Things started to go wrong the moment Sarkozy was elected—literally. Instead of celebrating with supporters in the Place de la Concorde, according to political tradition, he let his proletarian foot soldiers cool their heels for a couple of hours while he went to Fouquet’s, an upper-crust bar and restaurant on the Champs-Élysées, to meet with his big donors. We now know that Sarkozy’s real problem was that his wife Cécilia, who had already begun divorce proceedings against him, was nowhere to be found. No matter—this was the beginning of Sarko’s reputation as le président des riches. When he got married again, months into his term, to Italian chanteuse Carla Bruni, he was cast as le président bling-bling—“bling” having the same meaning in France that it has in the American ghettos where it originated, implying the flaunting of ill-gotten gains.
So Sarko was cast as a phony, whose real allegiances were to those same fast-talking politicians and sleazy business moguls he had railed against. His conversation on national identity stalled when opponents accused his interior minister of racism and his allies lost their nerve. His attempts to put more disposable income into the hands of French consumers foundered along with the economy. His efforts to strut France’s stuff on the world stage backfired similarly. France was sort of leading the coalition against Libyan dictator Muammar Qaddafi, but in a way that made clear its dependence on American airpower. France was sort of joining Germany in rescuing the euro, but in a way that made clear Germany’s interests were paramount.

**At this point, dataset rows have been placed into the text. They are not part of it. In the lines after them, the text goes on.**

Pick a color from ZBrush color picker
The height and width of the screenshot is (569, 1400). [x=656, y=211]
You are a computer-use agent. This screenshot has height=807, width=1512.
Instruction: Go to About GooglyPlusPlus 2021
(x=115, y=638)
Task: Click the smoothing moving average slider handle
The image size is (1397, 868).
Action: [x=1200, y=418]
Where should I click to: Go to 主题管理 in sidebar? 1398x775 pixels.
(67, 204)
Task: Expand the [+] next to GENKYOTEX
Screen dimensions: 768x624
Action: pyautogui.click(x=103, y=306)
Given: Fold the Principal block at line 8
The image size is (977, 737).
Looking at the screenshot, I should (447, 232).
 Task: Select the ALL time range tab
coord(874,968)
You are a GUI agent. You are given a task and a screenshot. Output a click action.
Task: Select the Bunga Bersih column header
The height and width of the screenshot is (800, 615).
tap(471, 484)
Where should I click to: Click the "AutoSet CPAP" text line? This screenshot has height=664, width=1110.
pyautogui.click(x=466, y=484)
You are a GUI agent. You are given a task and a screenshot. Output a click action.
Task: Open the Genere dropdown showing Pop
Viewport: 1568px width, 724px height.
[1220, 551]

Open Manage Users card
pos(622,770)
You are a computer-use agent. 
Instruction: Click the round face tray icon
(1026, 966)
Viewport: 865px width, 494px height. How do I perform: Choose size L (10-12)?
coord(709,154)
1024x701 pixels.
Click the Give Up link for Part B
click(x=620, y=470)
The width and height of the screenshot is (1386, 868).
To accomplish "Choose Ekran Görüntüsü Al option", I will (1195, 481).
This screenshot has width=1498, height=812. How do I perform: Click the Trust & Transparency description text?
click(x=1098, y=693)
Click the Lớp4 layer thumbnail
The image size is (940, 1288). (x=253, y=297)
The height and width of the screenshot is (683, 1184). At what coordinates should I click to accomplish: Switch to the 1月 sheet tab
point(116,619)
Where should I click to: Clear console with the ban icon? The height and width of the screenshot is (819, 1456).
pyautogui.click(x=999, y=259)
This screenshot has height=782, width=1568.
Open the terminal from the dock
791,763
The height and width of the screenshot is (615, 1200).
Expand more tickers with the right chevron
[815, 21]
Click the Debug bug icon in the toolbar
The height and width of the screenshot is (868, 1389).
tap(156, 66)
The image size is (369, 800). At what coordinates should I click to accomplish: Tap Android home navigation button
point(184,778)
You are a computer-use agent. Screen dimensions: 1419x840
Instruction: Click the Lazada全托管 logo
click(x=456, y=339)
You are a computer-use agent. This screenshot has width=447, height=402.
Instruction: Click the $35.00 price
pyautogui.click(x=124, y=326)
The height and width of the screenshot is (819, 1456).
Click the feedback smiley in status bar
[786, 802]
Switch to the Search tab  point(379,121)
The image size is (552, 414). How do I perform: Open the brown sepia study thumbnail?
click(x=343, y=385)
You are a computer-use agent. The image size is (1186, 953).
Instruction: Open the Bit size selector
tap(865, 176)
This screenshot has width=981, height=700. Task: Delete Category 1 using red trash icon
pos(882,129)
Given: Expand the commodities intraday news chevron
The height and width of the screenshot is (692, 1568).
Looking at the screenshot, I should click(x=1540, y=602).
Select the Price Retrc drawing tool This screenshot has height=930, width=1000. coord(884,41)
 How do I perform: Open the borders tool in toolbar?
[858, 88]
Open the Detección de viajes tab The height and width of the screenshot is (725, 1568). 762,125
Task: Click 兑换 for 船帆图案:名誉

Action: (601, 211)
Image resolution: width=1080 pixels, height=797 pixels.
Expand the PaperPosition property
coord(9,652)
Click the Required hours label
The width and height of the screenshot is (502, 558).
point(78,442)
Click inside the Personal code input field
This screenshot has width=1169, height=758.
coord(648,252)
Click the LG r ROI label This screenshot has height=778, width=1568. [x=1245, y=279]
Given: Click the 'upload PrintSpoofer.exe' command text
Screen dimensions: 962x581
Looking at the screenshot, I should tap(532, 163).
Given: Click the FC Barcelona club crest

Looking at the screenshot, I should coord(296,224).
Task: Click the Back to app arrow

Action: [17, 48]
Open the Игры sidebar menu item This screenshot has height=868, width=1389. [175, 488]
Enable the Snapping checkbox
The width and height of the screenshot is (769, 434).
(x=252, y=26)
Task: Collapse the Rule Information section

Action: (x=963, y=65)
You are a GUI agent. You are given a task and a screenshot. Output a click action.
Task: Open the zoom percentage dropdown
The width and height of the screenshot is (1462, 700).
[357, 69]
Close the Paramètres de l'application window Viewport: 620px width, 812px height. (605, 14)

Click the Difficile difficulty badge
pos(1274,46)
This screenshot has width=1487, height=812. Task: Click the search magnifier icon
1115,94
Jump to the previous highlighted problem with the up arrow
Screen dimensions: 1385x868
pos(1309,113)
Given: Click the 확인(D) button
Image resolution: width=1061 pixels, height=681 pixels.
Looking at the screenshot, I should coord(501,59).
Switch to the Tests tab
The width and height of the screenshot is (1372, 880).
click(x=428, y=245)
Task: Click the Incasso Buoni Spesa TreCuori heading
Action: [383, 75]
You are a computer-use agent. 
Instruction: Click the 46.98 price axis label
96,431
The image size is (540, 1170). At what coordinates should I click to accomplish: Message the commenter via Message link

At some point, people began to tune Sarkozy out, as if his pronouncements were all theater and damage control. The dozen candidates competing for the presidency in the first round of the election have been rising and falling in the polls in a volatile way, with Sarkozy winning the allegiance of just under 30 percent of voters. But polls also show that if he and Socialist candidate François Hollande make it into a runoff, Hollande will beat him by 58 percent to 42. Those numbers have not budged in weeks, even as Sarkozy has splashily rolled out his campaign.
But Sarkozy has something that would make it premature to rule him out. It is not just that he is good at “working a crowd” or that he has a “head for policy” or a “first-rate organization.” It is that he has an absolutely daemonic gift for campaigning, for political improvisation, for recasting disaster as triumph. In the half-century since Lyndon Johnson left the Senate, Bill Clinton is the only American politician who is Sarkozy’s equal at this game of Who-you-gonna-believe?-Me-or-your-lyin’-eyes?